# Sheep Without Shepherds



## Blueridge Believer (May 22, 2008)

Dave Daubenmire -- Sheep Without Shepherds

Over the past eight years I have spent a lot of time defending the faith the best I know how. I have seen victory after victory slip from our hands because the “men of the cloth” were AWOL on the field of battle. I have traveled the land and personally witnessed:

• Judge Roy Moore stand for the Ten Commandments only to be called a law-breaker and be abandoned by the shepherds when he was hauled off of the bench that he'd been elected to by the People.
• Terri Schiavo being murdered as the “shepherds” fed their flock in the safety of their sanctuaries. Instead of fighting for her life they encouraged folks to “get a living will.”
• Women go into abortion mills as pastors drive by on their way to their Saturday morning tee-time.
• Sodomy legalized. Gambling legalized. Divorce legalized. Homo “marriage" legalized. All by judges who have no right to legislate and legislators who forget that they work “for the people.”
• Homosexuality celebrated in government schools. A teacher ordered to remove a Bible from his desk. Christianity stripped from the schools of this nation while the pastors support the un-Godly institution.
• Children snatched from their homes by “government social services.”
• The pulpit silenced by the IRS in fear of losing their tax-exempt status.

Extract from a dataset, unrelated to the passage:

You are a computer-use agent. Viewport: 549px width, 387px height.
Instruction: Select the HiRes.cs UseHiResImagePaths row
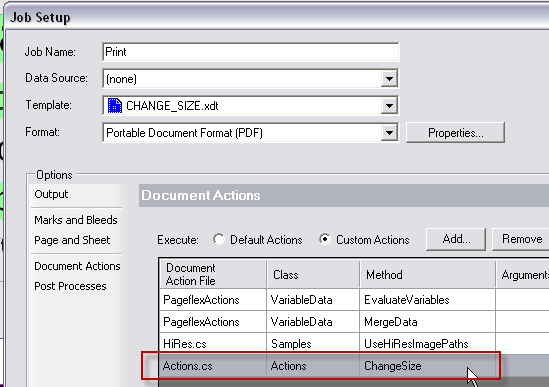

So now the Lord brings another opponent our way. Government of the People, by the People, and for the People has been shredded by six Republican-appointed judges in California. The secular pastors are out in the streets praising the “wisdom” of the Court, while Christian pastors are safely secured in their sanctuaries where they curse the darkness of this day rather than being the light from which the evil must flee.


This is a rough read but worth the time. It high time to wake up for those who claim christianity.


----------